Session 3: Sports Orthopaedics / Shoulder

Onsdag den 24. oktober
11:00 – 12:00
Lokale: Helsinki/Oslo
Chairmen: Kristoffer Barfod og Klaus Bak

19. Endoscopic fasciotomy is a good and safe primary treatment for plantar fasciitis: A randomized controlled trial.
Finn Johannsen, Lars Konradsen, Robert Herzog, Michael Krogsgaard
Institute of sportsmedicine Copenhagen, Ortopæd kirurgisk afdeling, Bispebjerg Hospital; idrætskirurgisk enhed, ortopæd kirurgisk afdeling, Bispebjerg Hospital; fysioterapien, Bispebjerg Hospital; idrætskirurgisk enhed, Ortopæd kirurgisk afdeling, Bispebjerg Hospital


Background: Plantar fasciitis (PF) is a frequently diagnosed condition. Lifetime incidence 10%. Operation is normally only considered in PF that is refractory for non- surgical treatment.
Purpose / Aim of Study: Is operation useful as primary treatment in PF.
Materials and Methods: 30 consecutive patients with PF for more than 3 months were randomized to 1) conservative treatment with training and glucocorticoid injection; 2) endoscopic 2-incision technique of partial fasciotomy and heel spur removal. Patients were evaluated at entry, 3,6,12,24 months with the Foot Function Index (FFI, range 0-230) and pain during activity on a 100 mm VAS score (VAS-activity). FFI at 6 and 12 months were defined a-priory as primary endpoints.
Findings / Results: We found no intergroup difference at baseline, 3 and 6 months. Endoscopic operation were significantly better for the primary endpoints at 12 months in FFI (p=0.033) compared to non- surgical treatment, and at 24 months there were still a strong tendency in favor of operation in FFI (p=0.06). VAS-activity were without intergroup differences at 12 month, but at 24 months we found a significant intergroup difference (p=0.001) in favor of operation. Both groups improved significantly over time. From entry to 3 months, 6 months, 12 months and 24 months mean FFI in the surgery group was 107, 67, 25, 16 and 4 and mean VAS pain during function was 50, 31, 11, 10 and 1. For the non-surgery group mean FFI changed from 118 to 48, 32, 33 and 9, and mean VAS pain during function changed from 67 to 44, 24, 10 and 13. No severe complications were observed.
Conclusions: We found a beneficial effect in the long term (1 and 2 years) of operation for plantar fasciitis compared to best conservative practice in a randomized controlled trial. Endoscopic fasciotomy is a good and safe alternative as primary treatment for plantar fasciitis.

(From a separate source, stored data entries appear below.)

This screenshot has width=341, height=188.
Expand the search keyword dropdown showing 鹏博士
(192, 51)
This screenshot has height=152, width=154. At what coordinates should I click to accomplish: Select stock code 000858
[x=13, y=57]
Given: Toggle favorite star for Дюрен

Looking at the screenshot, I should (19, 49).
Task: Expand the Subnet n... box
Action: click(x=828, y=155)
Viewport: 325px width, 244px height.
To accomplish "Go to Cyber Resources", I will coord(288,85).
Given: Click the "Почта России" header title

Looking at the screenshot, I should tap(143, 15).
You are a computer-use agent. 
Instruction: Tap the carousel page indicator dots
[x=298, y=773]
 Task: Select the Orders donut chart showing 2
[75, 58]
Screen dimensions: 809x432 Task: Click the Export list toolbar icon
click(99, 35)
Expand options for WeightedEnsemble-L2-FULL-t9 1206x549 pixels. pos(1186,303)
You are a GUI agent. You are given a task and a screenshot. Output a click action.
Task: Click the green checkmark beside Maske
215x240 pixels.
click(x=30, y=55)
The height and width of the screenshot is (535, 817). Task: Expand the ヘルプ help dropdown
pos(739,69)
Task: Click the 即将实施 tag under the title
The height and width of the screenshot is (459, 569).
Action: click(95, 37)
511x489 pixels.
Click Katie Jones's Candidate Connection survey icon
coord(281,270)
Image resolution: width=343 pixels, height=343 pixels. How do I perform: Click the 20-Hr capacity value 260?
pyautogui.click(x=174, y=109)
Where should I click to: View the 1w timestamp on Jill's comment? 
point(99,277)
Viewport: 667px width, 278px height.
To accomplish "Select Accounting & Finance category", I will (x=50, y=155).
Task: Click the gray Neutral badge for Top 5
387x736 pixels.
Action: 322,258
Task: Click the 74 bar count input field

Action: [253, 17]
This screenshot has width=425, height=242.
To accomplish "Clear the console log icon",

20. Sterno-clavicular arthroscopy – technique and experience with 57 procedures.
Michael Rindom Krogsgaard, Martin Rathcke
Section for sportstraumatology M51, Bispebjerg and Frederiksberg Hospital; Section for sportstraumatology M51, Bispebjerg and Frederiksberg Hospital


Background: There are only few, small treatment series on arthroscopic treatment of the sternoclavicular joint (SCJ) in literature. This procedure may provide better visualization of the joint and have lower morbidity than open procedures.
Purpose / Aim of Study: To report the technique of SCJ- arthroscopy and experience from a prospective, consecutive series of patients.
Materials and Methods: We established an operative technique on cadavers, and treated 57 patients with unilateral painful conditions by SCJ arthroscopy. DASH and Oxford Shoulder Score (OSS) were filled in before the operation and at 1, 2 and 5 years. Findings and complications were recorded.
Findings / Results: In 10 cases it was not possible to insert the scope: 2 joints were anchylotic, in 1 the subcutaneous fat was extensive, and in 7 osteophytes blocked. The majority had discus resection and cartilage debridement/medial clavicle end resection. In 2 the disc was sutured and in 2 loose bodies were removed. There were no infections or bleedings and no case of penetration of the posterior capsule. In one case instability occurred after resection of osteophytes and in another an interposition plasty with a gracilis tendon was performed for persisting pain despite resection of the medial clavicle end. DASH was median 53 (range 30-94) preoperatively, 38.5 (25-108) (p<0.05) at 1 year and 37 (24-102) at 2 years. Worst pain item from OSS was mean 2,6 preoperatively, 1,9 at 1 year (p<0.05) and 1,7 at 2 years. Usual pain- item was 2,15 preoperatively, 1,4 at 1 year (p < 0.05) and 1,1 at 2 years. Pain at night was 2,4 preoperatively, 1,3 at 1 year (p<0,05) and 1,4 at 2 years.
Conclusions: SCJ arthroscopy is safe and clinical results are comparable to or better than after similar open procedures. Patients should be prepared for conversion to open surgery, if osteophytes block the way.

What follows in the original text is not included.